Comienza entonces, para Pierre y Géraldine, la larga marcha por el desierto de la adopción, viven intensamente las expectativas creadas más allá de la frontera de Vietnam y las decepciones consiguientes, sufren el doble juego de los contactos camboyanos y la apuesta por el mejor postor. Asistimos también al ataque de nervios de unas mujeres en tensión permanente y a la inevitable crisis conyugal de los protagonistas, a la obsesión y necesidad por sentirse madre, y a la ansiedad y esperanza por ver el final del túnel. Entre lluvias y bosques tropicales, entre gestiones infructuosas e inevitables momentos de hastío y aburrimiento, Pierre y Géraldine tratan de resolver los problemas que una Camboya de posguerra les presenta, y los que se esconden en un corazón materno que vive enteramente para el hijo que aún no tiene.

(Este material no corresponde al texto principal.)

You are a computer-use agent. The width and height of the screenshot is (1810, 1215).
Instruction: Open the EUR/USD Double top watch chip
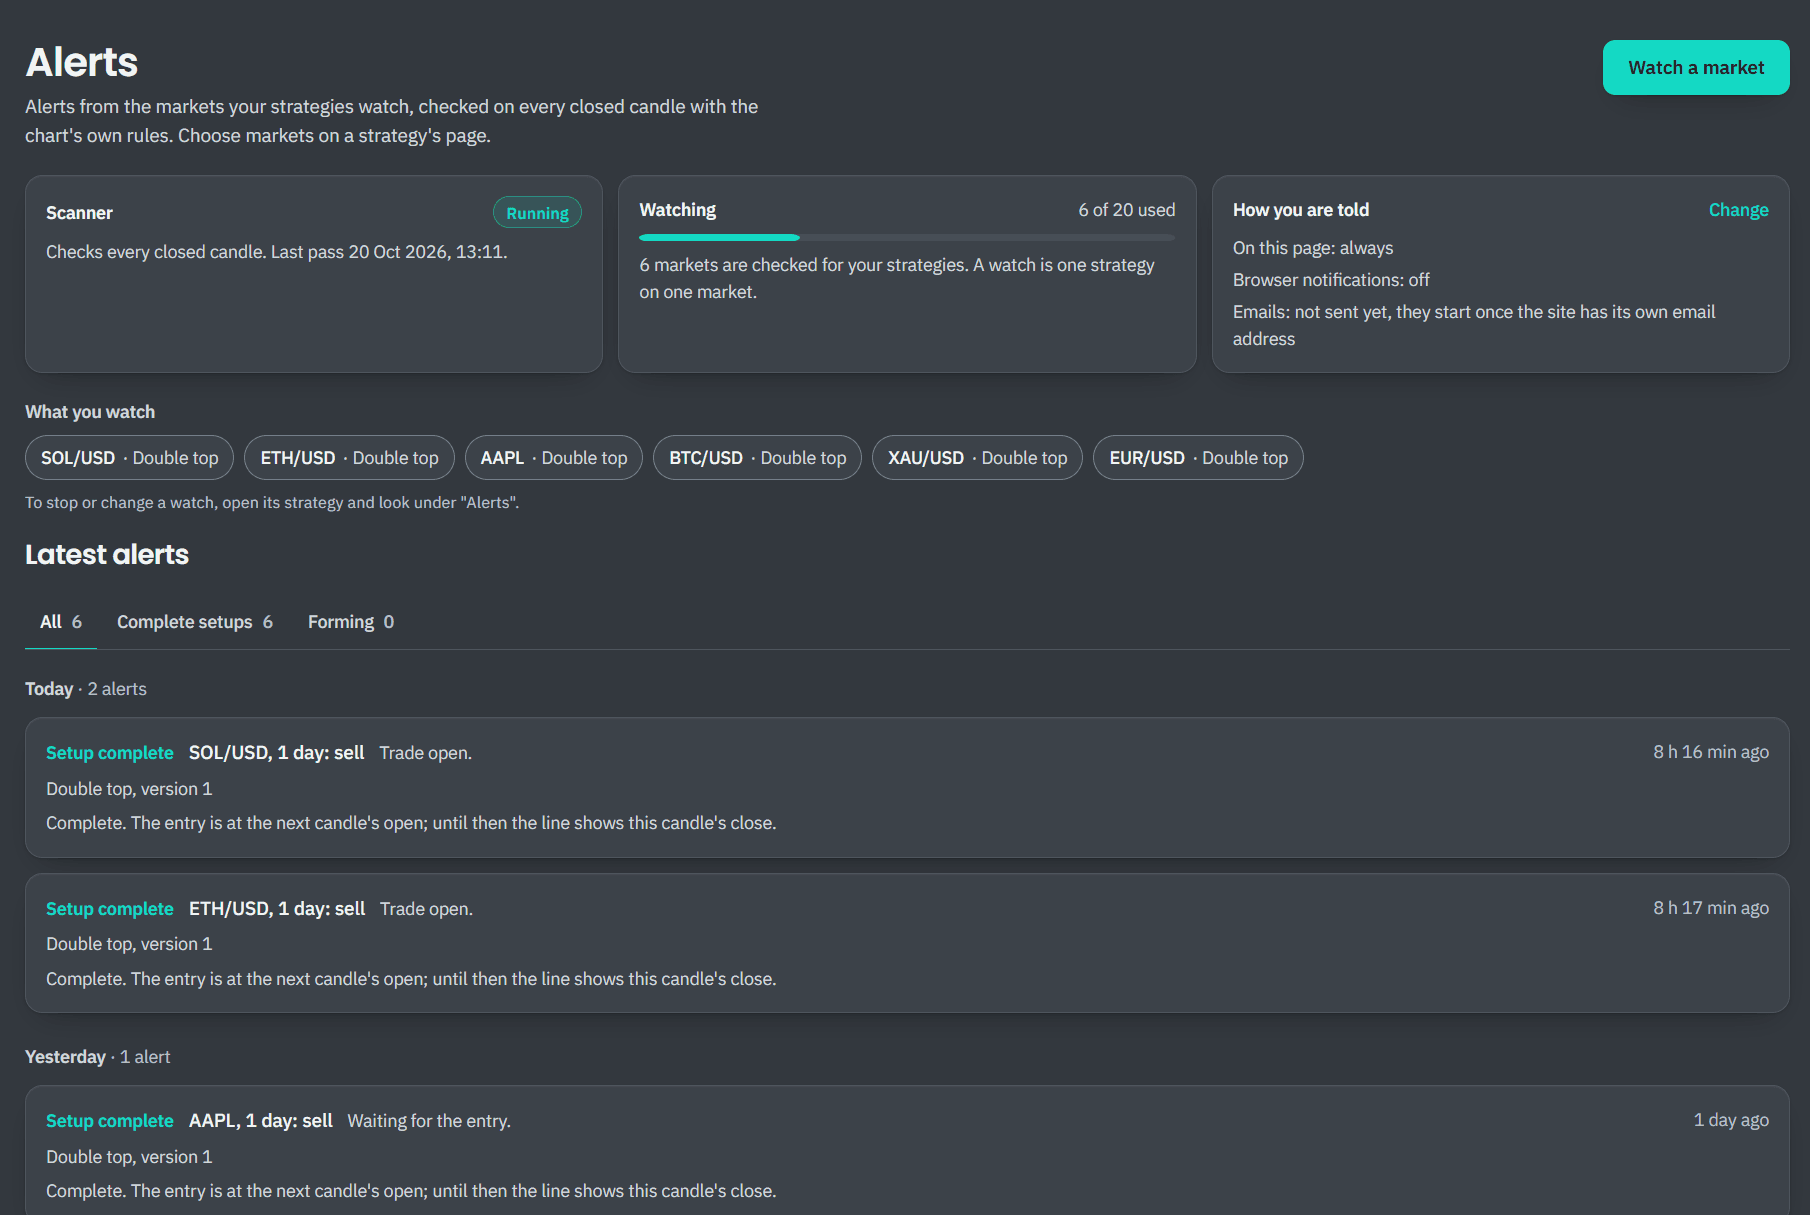pyautogui.click(x=1198, y=458)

Llama la atención la radicalidad con que la mujer vive esos momentos de forzosa espera, entre la angustia y el placer, buscando el contacto físico con la criaturadejada a prueba por una noche, y recogiendo en una grabadora cada uno de los pasos dados… segura de que el día de mañana la criatura querrá conocer el comienzo de esa pequeña odisea en que unos desconocidos se interesaron por ella. Es el inicio de una relación que busca recuperar el tiempo que no estuvo en el seno materno, que trata de proteger con las caricias y miradas al ser que no se pudo albergar desde la concepción, que se quiere dar el calor necesario para que la criatura sienta afecto y protección. Es el diálogo de una madre con su hijo, en un silencio inefable y donde ella se vacía de corazón y él acepta -en su pasividad- esa donación de cariño. No hay exhibicionismo ni gratuidad en esas escenas íntimas sino necesidad una madre de ser ella misma, y también de un director por transmitirnos la verdad de una madre y de un hijo. Es, en definitiva, una noche de amor en que Géraldine da su primer paso a una persona que estaba indefensa y ha sido acogida en adopción por un corazón grande.